If Bitcoin is in no doubt money, can it be also considered a currency? Not yet. But it may well become a currency in the future, depending on how much Bitcoin will evolve into a generally accepted system of money within the global economic system. For instance the Ether (ETH), it is not only money just like Bitcoin is, but it is also for all purposes a currency today. For it is in no doubt a generally accepted system of money payments within the Ethereum community. Therefore, it performs both the functions of a (digital) money and of a (private) currency.

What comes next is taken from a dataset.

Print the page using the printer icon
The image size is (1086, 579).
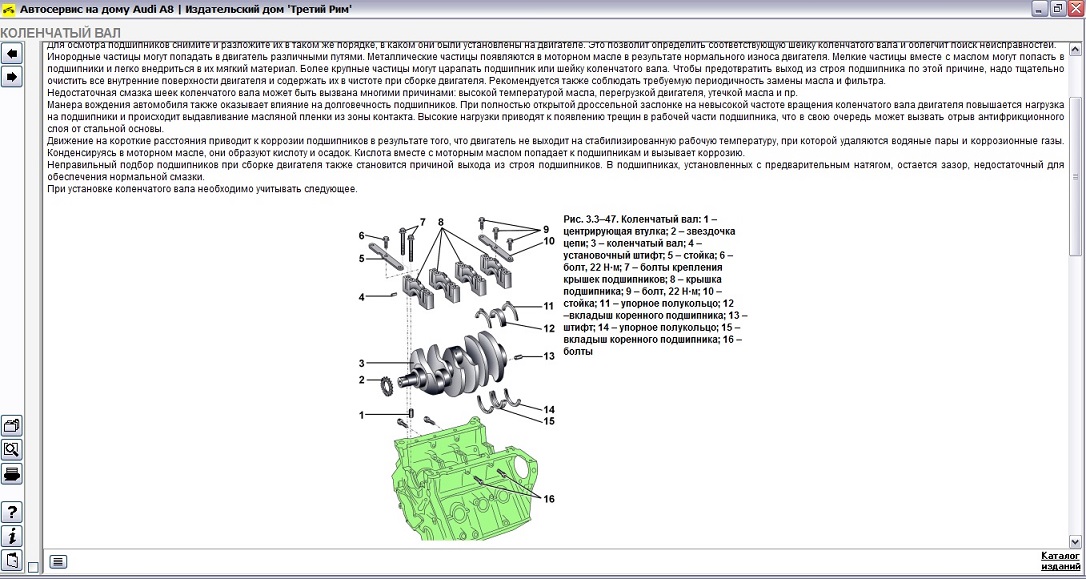click(x=12, y=473)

Bitcoin however – unlike the ETH for the Ethereum community – does not perform a “utility” function within a closed system and for this reason it must be more widely used in the global economy before being considered a (global) currency.


So, if defining Bitcoin as money seems after all quite a straightforward exercise, why (almost) no one says that?  The likely reasons are both political and economical, with geo-political implications which are closely connected with the “trust” in fiat money.  Indeed, recognizing that Bitcoin is money (superior to fiat) and that it may become an alternative global digital currency in the future, may well pose a threat to the current financial system based on infinite credit creation and money debasement.  The one who recognizes that is Christine Lagarde of the IMF, who is said “not to dismiss lightly crypto currencies like Bitcoin because they could give government-backed cash and monetary policy a “run for their money” in the future”. More recently also Rodgin Cohen, the Senior Chairman of the giant Law Firm Sullivan & Cromwell, said more or less the same on Bloomberg TV, “crypto currencies may well in the future pose a direct threat to the Fed and other central bank policies´, as well as to the reserve status of the US dollar globally”.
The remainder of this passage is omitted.